Apparently satisfied, the porter turned to smile all the long way down to me and Jack, and touched the brim of his hat. “Pleased to have you on board, Jacob, Calliope.”
“We can’t ride this train,” Jack whispered. “We don’t have tickets.”
The porter chuckled. “Oh, everybody on my train’s prepaid, don’t you worry. You just be comfortable. We’ll be at the station shortly.” He pulled a gold turnip watch out of his pocket and checked it. “Yes, indeed. Right on time.” He tucked the watch away and touched the brim of his hat again. “You need anything, you just pull the cord and ask for Daddy Joe, porter in charge. Now, if you and Calliope will excuse me, there’s some folks in the back I’ve got to see to.” He walked briskly down the aisle. The train rattled and bumped over the tracks, but Daddy Joe didn’t so much as sway as he strode toward the rear of the car.
I turned to Jack, my mouth open, and I swallowed my words.

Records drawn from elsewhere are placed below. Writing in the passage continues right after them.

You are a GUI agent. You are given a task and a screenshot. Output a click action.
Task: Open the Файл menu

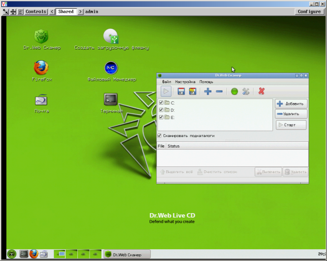[x=166, y=82]
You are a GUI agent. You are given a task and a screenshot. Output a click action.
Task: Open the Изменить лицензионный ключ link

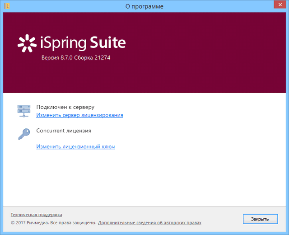[75, 147]
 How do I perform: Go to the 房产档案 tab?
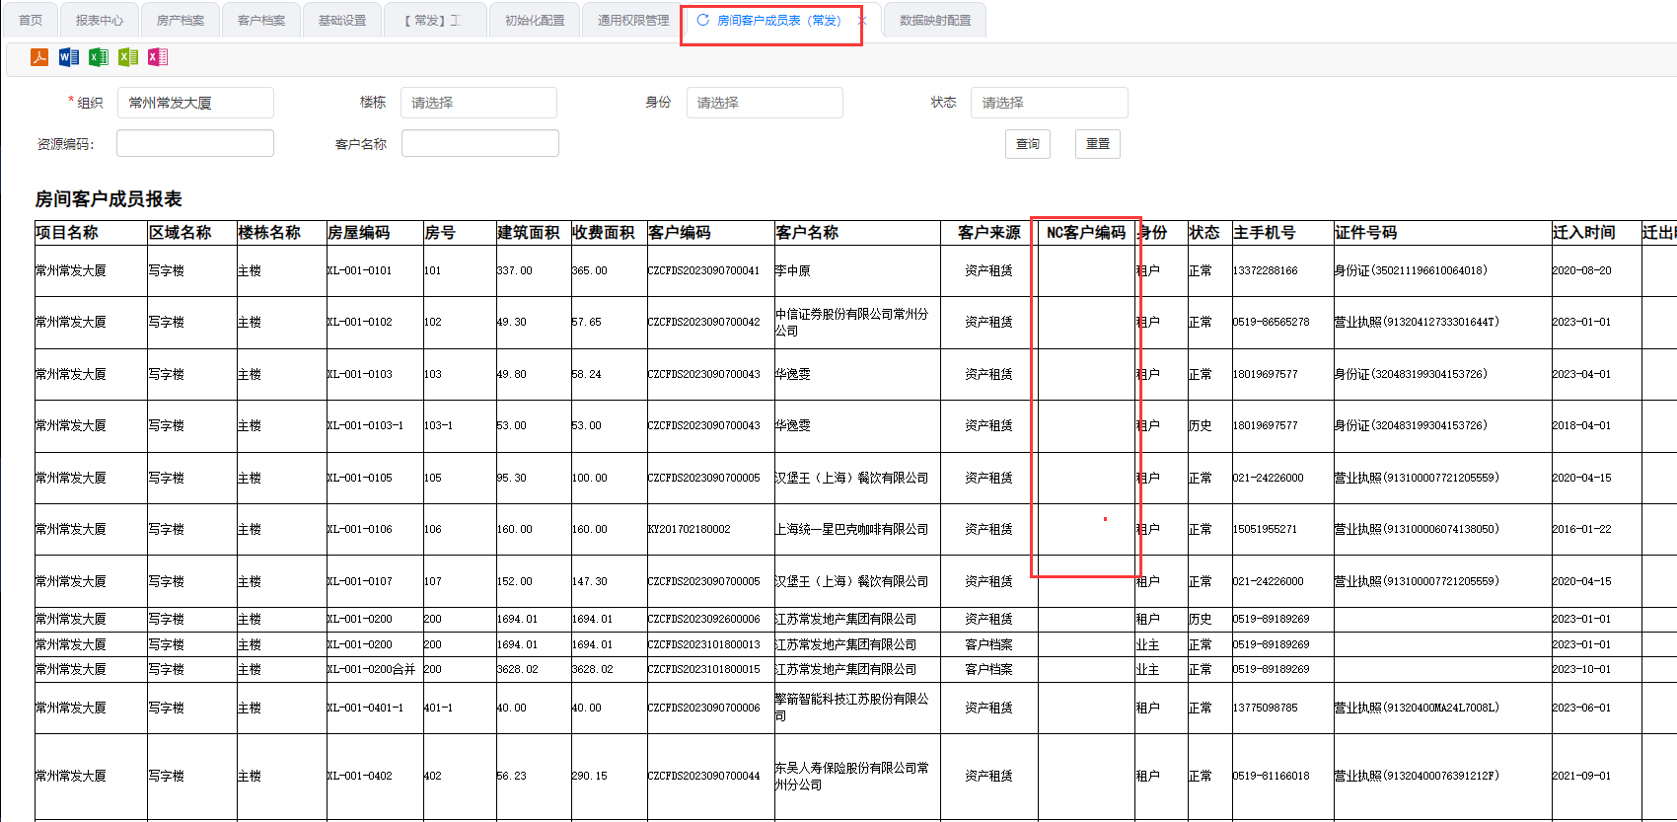click(181, 21)
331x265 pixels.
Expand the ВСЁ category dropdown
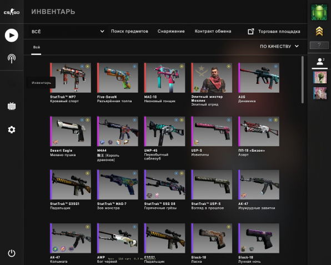point(68,32)
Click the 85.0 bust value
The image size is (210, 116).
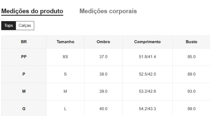pos(192,57)
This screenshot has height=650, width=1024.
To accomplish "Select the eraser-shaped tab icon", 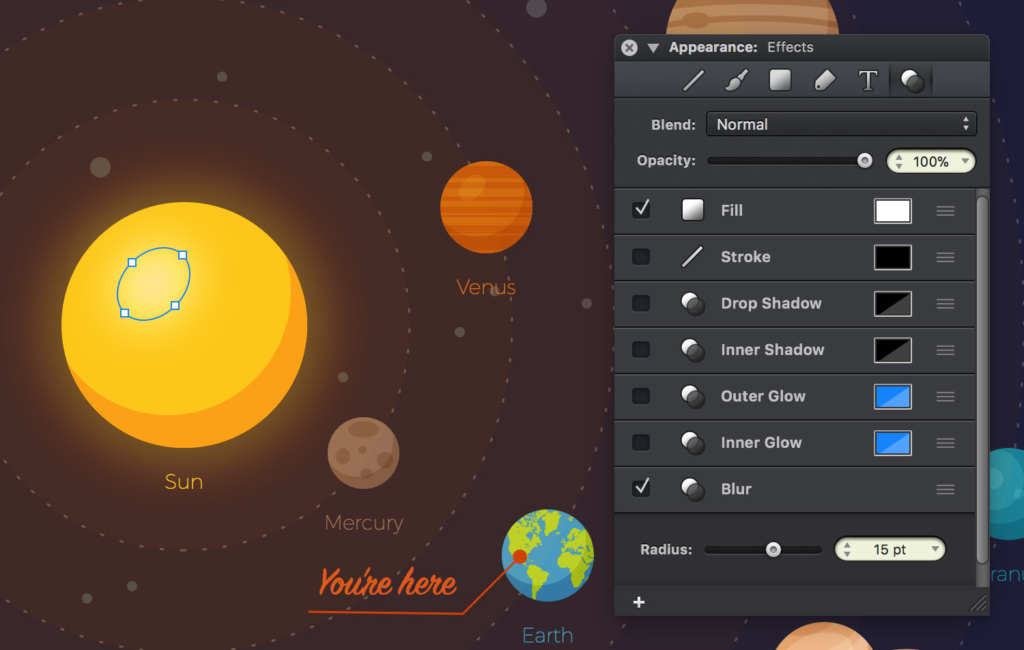I will pyautogui.click(x=825, y=81).
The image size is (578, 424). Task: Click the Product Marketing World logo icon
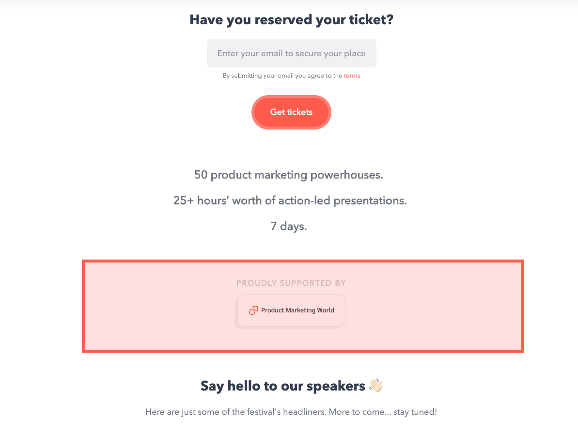(253, 310)
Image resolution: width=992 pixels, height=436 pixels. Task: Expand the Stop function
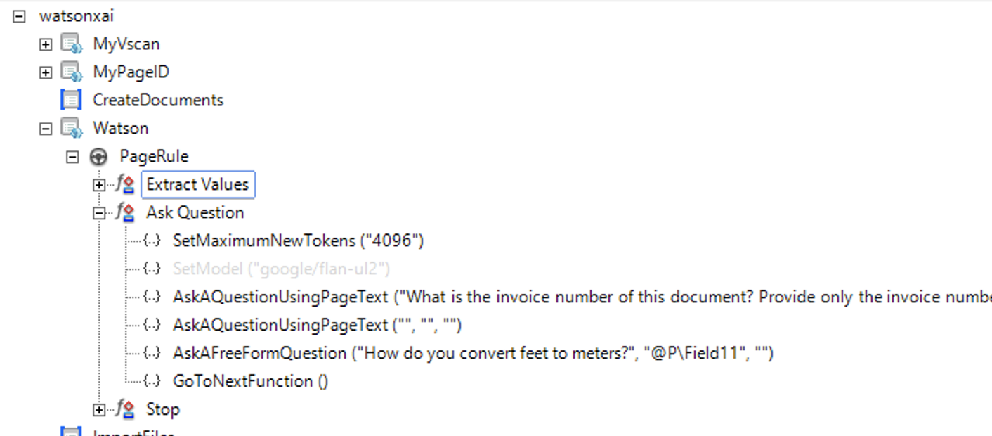point(99,409)
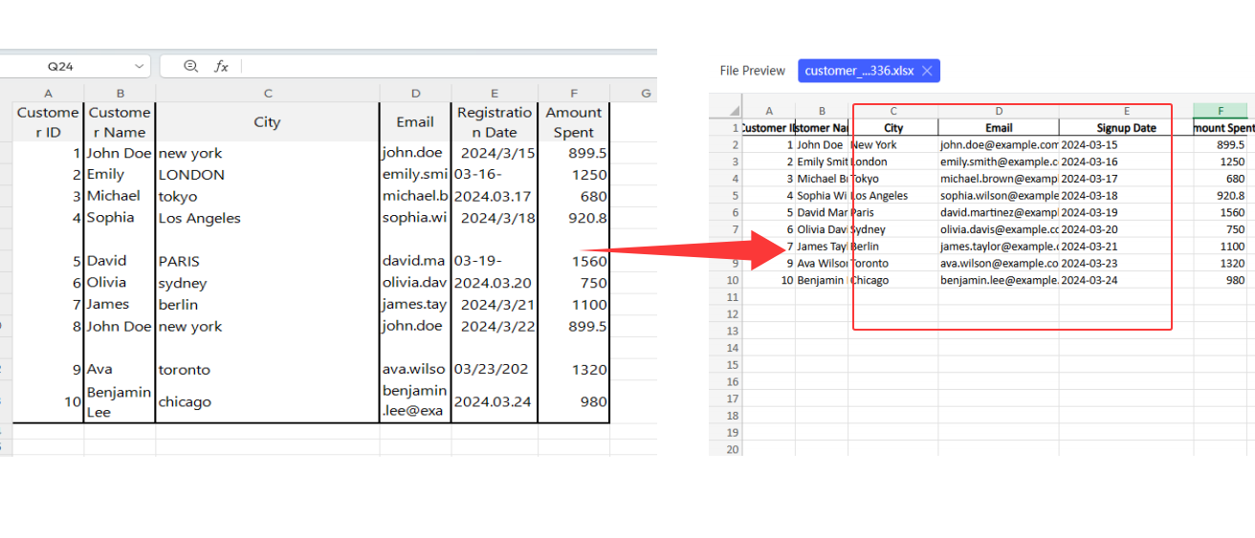Select column F header in preview sheet

click(1221, 111)
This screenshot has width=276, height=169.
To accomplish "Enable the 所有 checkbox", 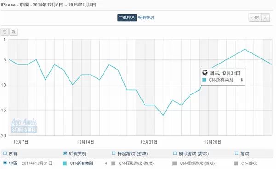I will click(x=5, y=153).
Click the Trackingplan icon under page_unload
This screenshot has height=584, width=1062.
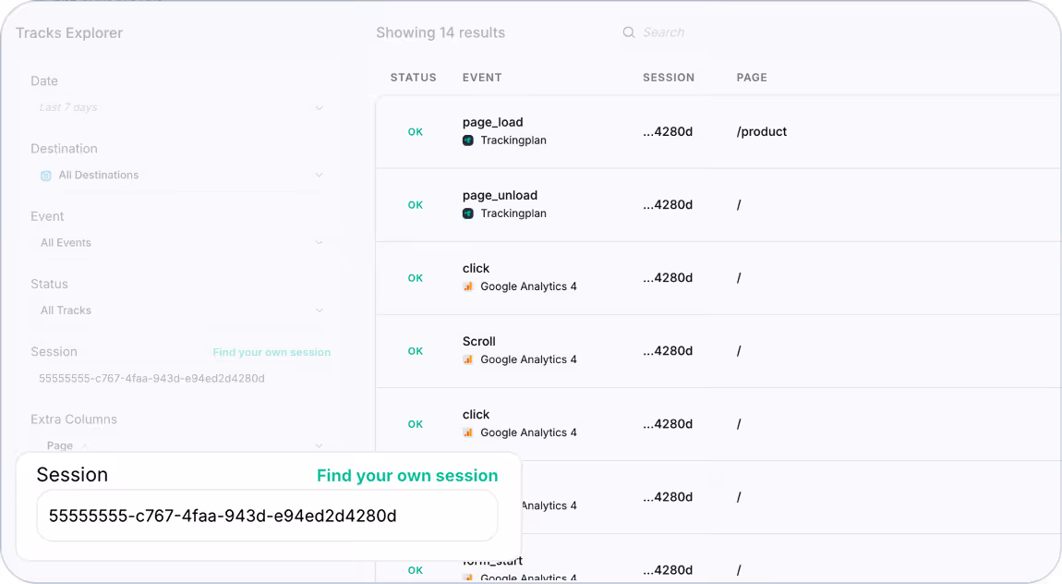(x=468, y=213)
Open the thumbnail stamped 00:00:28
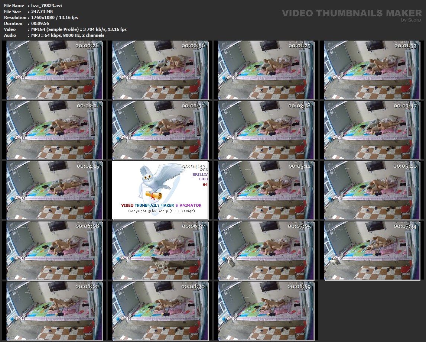The width and height of the screenshot is (426, 342). coord(54,70)

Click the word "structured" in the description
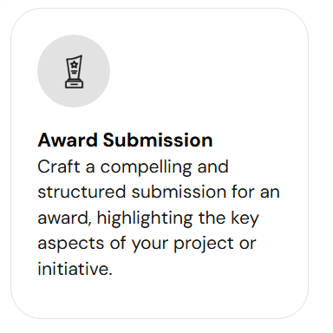82,192
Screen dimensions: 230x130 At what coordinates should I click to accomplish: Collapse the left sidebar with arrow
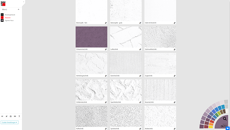(x=23, y=2)
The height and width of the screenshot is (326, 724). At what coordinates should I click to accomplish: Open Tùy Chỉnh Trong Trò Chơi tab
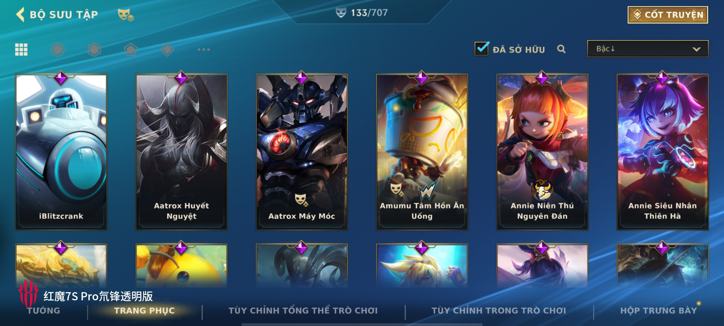tap(499, 311)
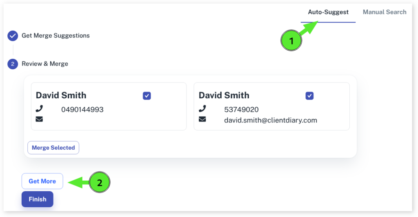Click the green annotation marker 2
The height and width of the screenshot is (217, 418).
pos(100,182)
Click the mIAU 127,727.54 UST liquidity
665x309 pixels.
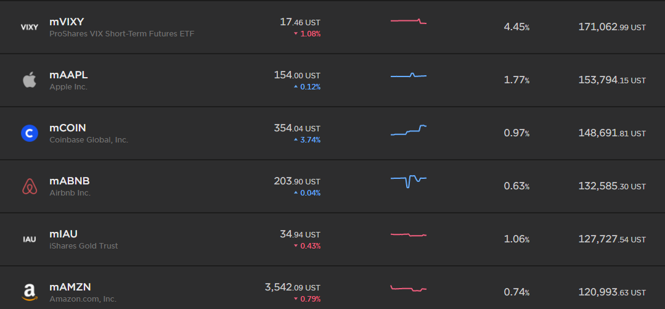coord(612,239)
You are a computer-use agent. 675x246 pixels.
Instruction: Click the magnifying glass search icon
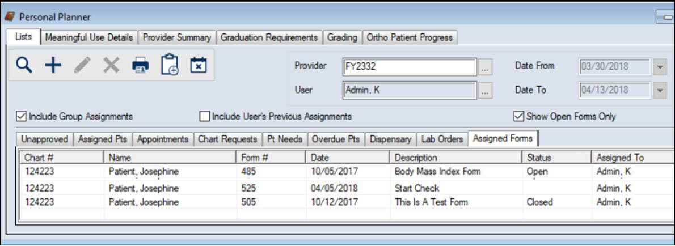point(23,65)
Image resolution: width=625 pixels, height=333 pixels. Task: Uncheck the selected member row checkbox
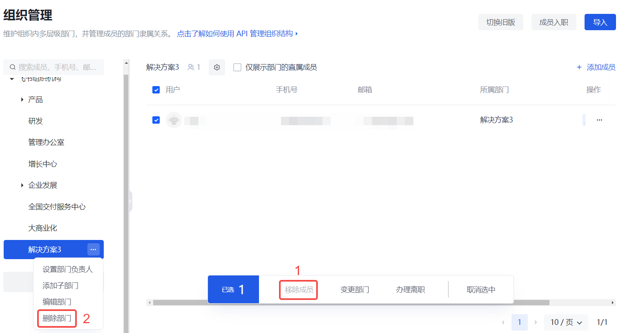156,120
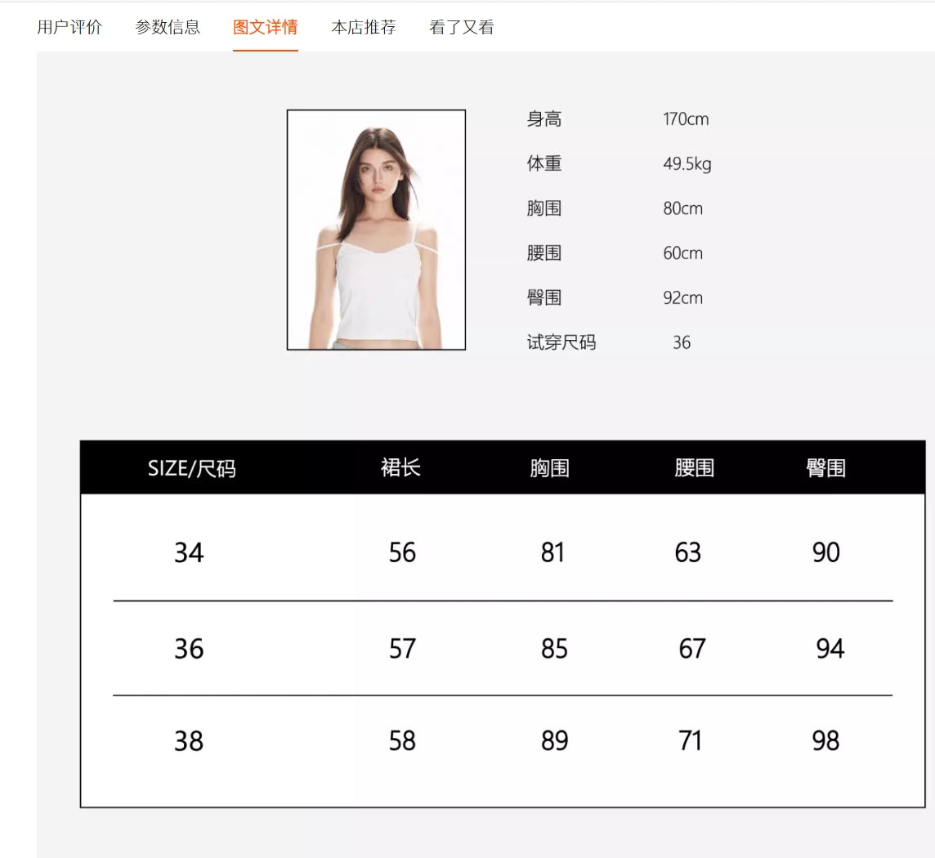Click the 臀围 header in size table

[825, 468]
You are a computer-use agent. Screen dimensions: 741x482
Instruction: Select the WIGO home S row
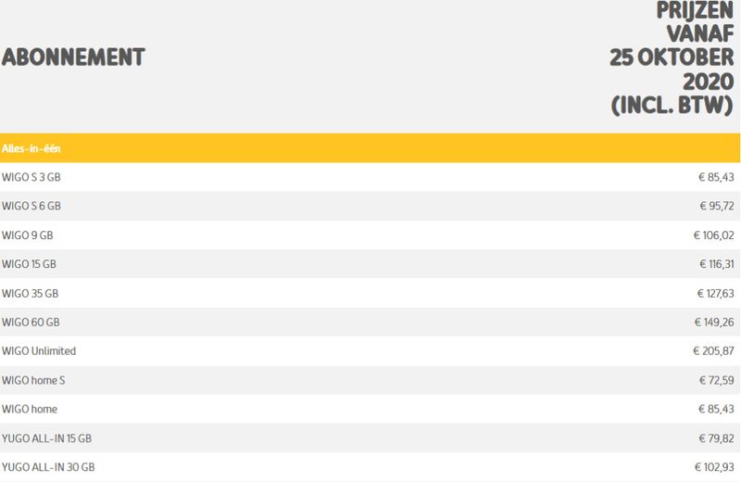click(x=370, y=380)
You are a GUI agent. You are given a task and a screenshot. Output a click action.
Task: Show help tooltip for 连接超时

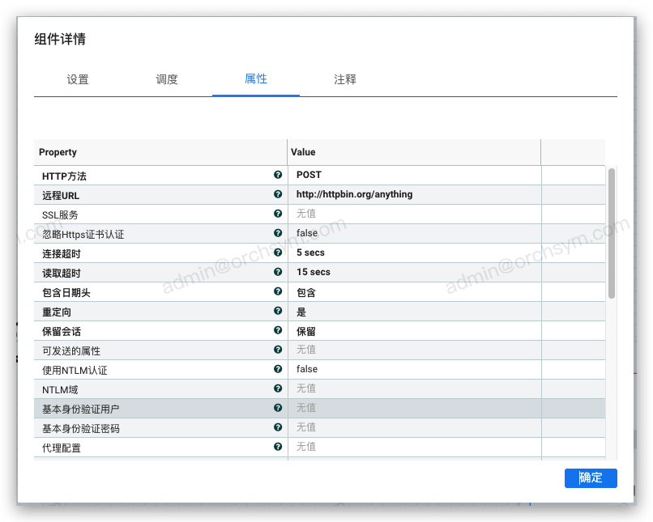pos(278,253)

If I’d gotten better, Jack had gotten worse. He was sick and gray again as he stared around the dim car at all the passengers.
“Shema yisroel, adonoi eloheinu, adonoi echod,” he croaked. “Boruch shem k’vod malchuso l’olam vo’ed.”
“Jack!” I shook his shoulder. “Jack, what is it?”
“Don’t you see, Callie?”
I looked around. I saw a Pullman Palace Car stuffed full of people, all kinds and all ages of people. There were women with babies in their arms, and all sizes of kids, both with their parents and on
their own. There were old people tricked out in their Sunday best, sitting up straight and calm. Some were smiling like they were on the way to a vacation they’d been saving for forever; others looked sad; some looked even more scared than Bull Morgan had when he saw Daddy Joe the porter reach down for him.
“What do you see?” I asked Jack.
“They’re dead, Callie. That one … that one’s been shot, and that one’s got her head on her lap, like she needs a hatbox. That one’s got the scarlet fever, and that one …” He shuddered and closed his eyes. “What do you see?”
“They all look fine to me. They look … they look like they’re on a train trip. Nothing special, except …” Then I realized what was special, what I’d missed before. “Except black and white and brown, they’re all sitting together. Nobody’s split them up.”
Then I looked at them harder. “Can you see their eyes?” I asked Jack.
“Yeah.”
“I can’t. They’ve got no eyes.” They didn’t. Where their eyes should have been in all those calm, slightly curious faces were nothing but black holes.
“Which of us do you think is seeing true?” asked Jack.
“I think we both are.” I paused, and slowly touched the place on my head where I’d been hit by … something. My skin and skull didn’t feel smooth like they should. They felt ragged and loose. “Jack … Jack, what do you see looking at me?”
He swallowed, and he struggled. “You’re … you’re shot, Callie. Your head.”
Which was really all I needed to know about that. “Okay.”
“Does it hurt?” he asked softly.
“No. I don’t feel anything at all.” I didn’t even feel afraid. It was like I was cut off from all that. Jack, clearly, wasn’t having any such luck.
“Maybe we should sit down,” I suggested.
“Yeah.”
We found a couple of seats right at the front, where Jack could stare at the wall and not have to see the other passengers. I took the window seat. The shade was down, but I hooked one finger around the edge and pulled it back, just far enough to see.